Blitz in Cilento: al setaccio pescherie e ristoranti, sanzioni e sequestri

Intanto, in mare, è stato sequestrato un ingente quantitativo di nasse posizionate da ignoti a Scario, privo dei necessari elementi di identificazione e segnalate con una bottiglia di plastica

Foto archivio

Serrati, i controlli della Capitaneria di porto di Palinuro contro la pesca e il commercio illegale, in ristoranti e pescherie. In particolare, a Pisciotta è stato individuato un cospicuo quantitativo di prodotti ittici detenuti in un noto ristorante e privi di tranciabilità.

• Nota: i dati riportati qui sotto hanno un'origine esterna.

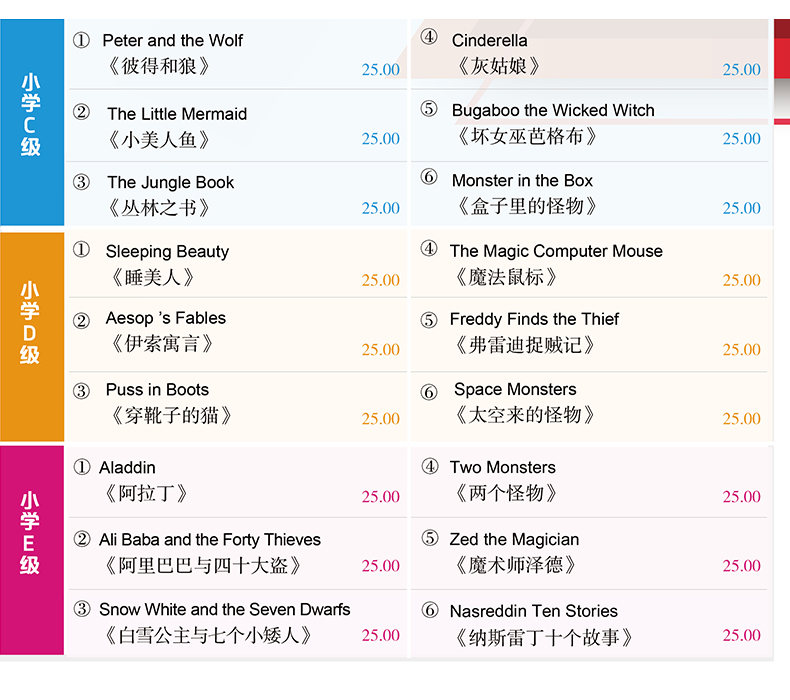Image resolution: width=790 pixels, height=700 pixels.
Task: Click the Chinese title 《太空来的怪物》
Action: click(525, 415)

Il pesce è stato sequestrato.

Il blitz

In una attività di Santa Marina, invece, sono state rinvenute 1,5 tonnellate di pesce, prive di tracciabilità, che erano state conservate in celle frigorifero senza che fosse possibile risalire alla loro provenienza. A finire nei guai, per gli stessi motivi, anche una nota pescheria di Camerota: è scattata una sanzione di 1500 euro per il titolare.

Il sequestro

Intanto, in mare, è stato sequestrato un ingente quantitativo di nasse posizionate da ignoti a Scario, privo dei necessari elementi di identificazione e segnalate con una bottiglia di plastica, così come a Sapri, dove è stato scoperto un palangaro di circa 10 km privo dei segnalamenti marittimi e della marcatura di identificazione. ll monitoraggio prosegue.